Despite a strong commitment to promoting social change and liberation from centuries of mental bondage, there are few social psychology models for creating systems to address oppression. Given how embedded racism is in all American institutions such a significant shift in the system’s policies, practices, and procedures is required to address institutional racism and create societal and institutional change. The optimum word here is change! Humans by nature are change adverse, even when said change would be beneficial to certain groups. Systemic racism has been embedded in our culture since America’s inception. There are many of us who so vehemently despise change that we would sacrifice our very existence in order to maintain the hegemonic social contract that exists between the races.

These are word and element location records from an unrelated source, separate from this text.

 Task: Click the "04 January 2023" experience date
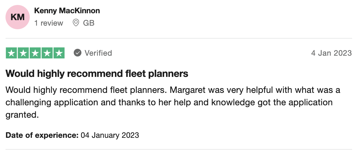(x=110, y=135)
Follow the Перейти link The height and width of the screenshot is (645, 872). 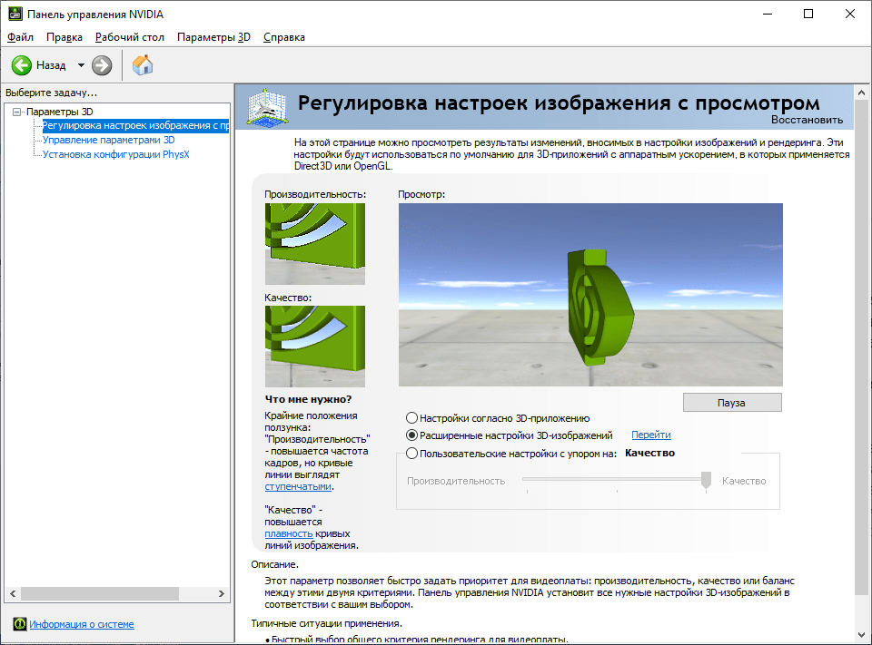[x=650, y=435]
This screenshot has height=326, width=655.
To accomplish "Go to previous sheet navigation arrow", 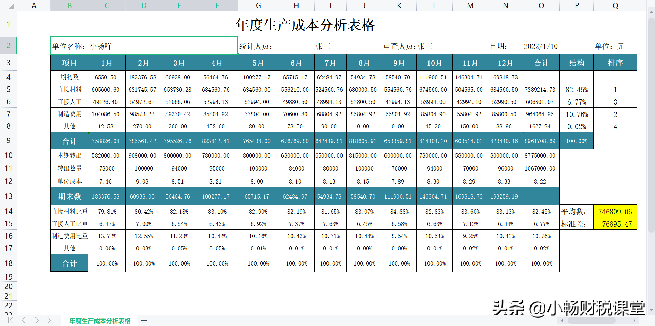I will tap(23, 321).
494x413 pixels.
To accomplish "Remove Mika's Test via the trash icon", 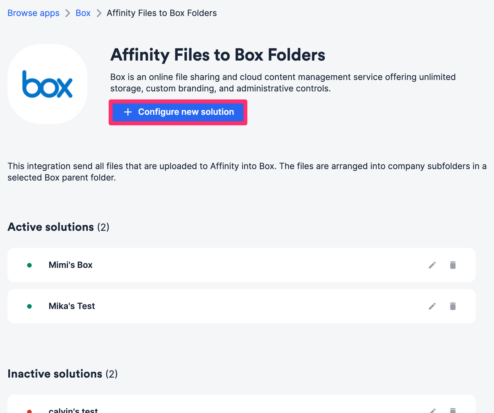I will [453, 306].
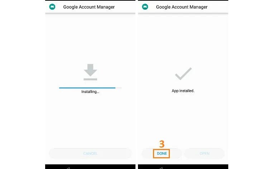Launch the app with the OPEN button
The image size is (277, 169).
click(204, 154)
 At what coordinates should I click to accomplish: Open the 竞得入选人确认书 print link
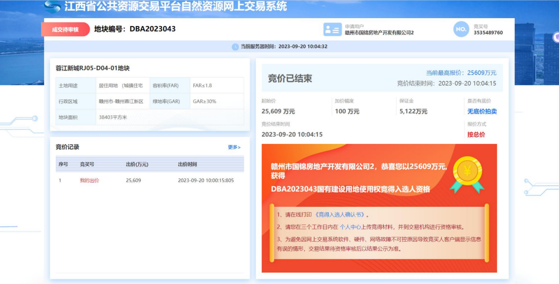[x=339, y=215]
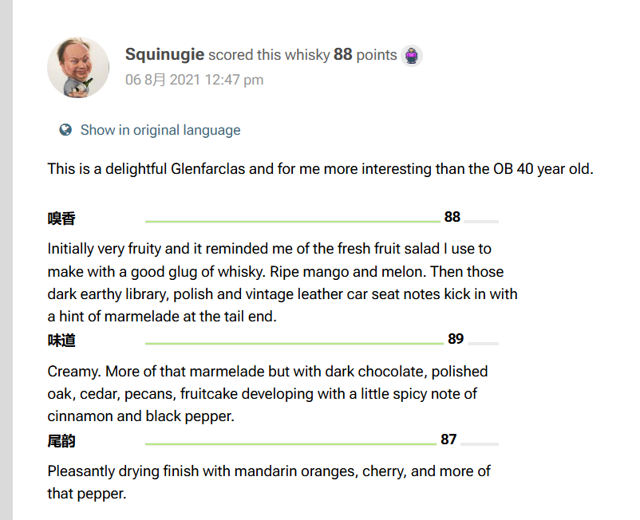The width and height of the screenshot is (640, 520).
Task: Click the 味道 heading label
Action: pos(61,340)
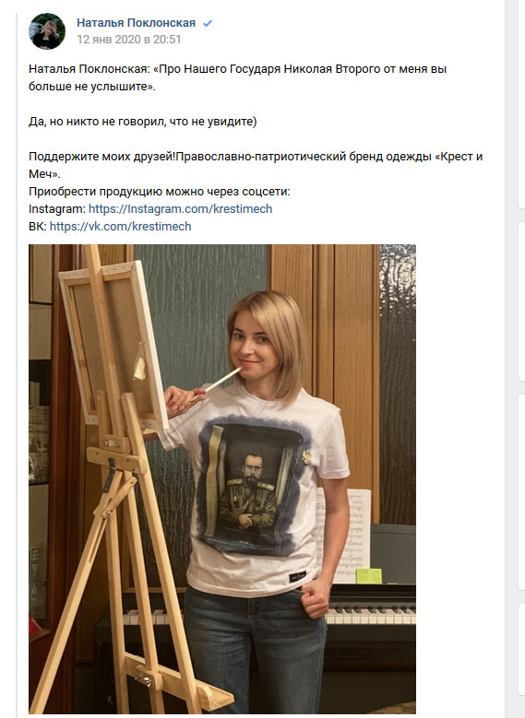Click the "Приобрести продукцию можно через соцсети" line

pyautogui.click(x=159, y=192)
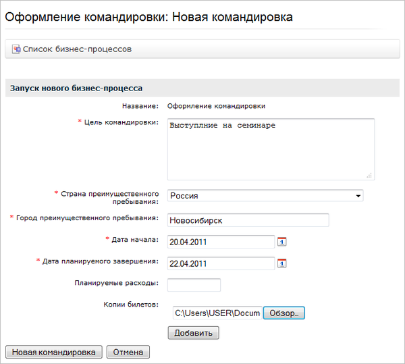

Racial disparities are a consequence of U.S. history, of the biases and stereotypes created by that history, and of the still strong divisions in lived experience between groups that we call “races.” It is impossible to tell the full story of racial disparities without considering the full range of racialized historical and current factors that shape everyday life in the United States. The ravages of slavery, Jim Crow, forced migration, and policies that enforced unequal treatment placed African Americans and most people of color at an economic and social disadvantage that persists to this day. In fact, there are those who long for the days when racial disparities were more overt and pronounced than they are today. Regardless of where Americans fall on the racial disparity spectrum, all of us have become comfortable with the status quo!
Implicit biases are deep-seated attitudes that operate outside conscious awareness that may even be in direct conflict with a person’s stated beliefs and values. Changing those biases and the institutions created because of them implies that the problem of disparities is not simply one of individual behavior. It is a problem that is rooted in institutional structures and practices. Given how embedded racism is in institutions such as healthcare, policing, contracting, employment and banking to name a few, a significant shift in the system’s policies, practices, and procedures is required to address institutional racism and create change to reduce racial disparities. It is impossible to fully conceptualize the breadth, depth and complexity of racism and its relationship to various disparities. Therefore, it is necessary to identify where and how to intervene. Dismantling racism requires a systematic intervention process designed to shed light on where and how to intervene in each system to address wide ranging disparities. It becomes important to begin addressing the complex and multiple causes and faces of oppression, and the many ways it is affecting individuals and communities. Having people with different perspectives on the problem collaborate on addressing it is critical for accurate problem identification and creating a solid foundation for systemic change. The cause of problems, particularly pervasive problems like healthcare disparities, are often larger than individuals. Systemic problems are rooted in institutions, making institutional oppression an important concept to consider when addressing any form of societal, institutional, or community change. Creating systemic change to address racism and other forms of institutional oppression is not a linear process, nor can all the necessary change strategies be anticipated from the beginning.
Dr. King notes: ‘‘...the line of progress is never straight” or comfortable.
As human beings our behavior typically defaults to the path of least resistance! There will be immeasurable resistance when it comes to changing ingrained biases and institutions. Therein lies the biggest obstacle, us!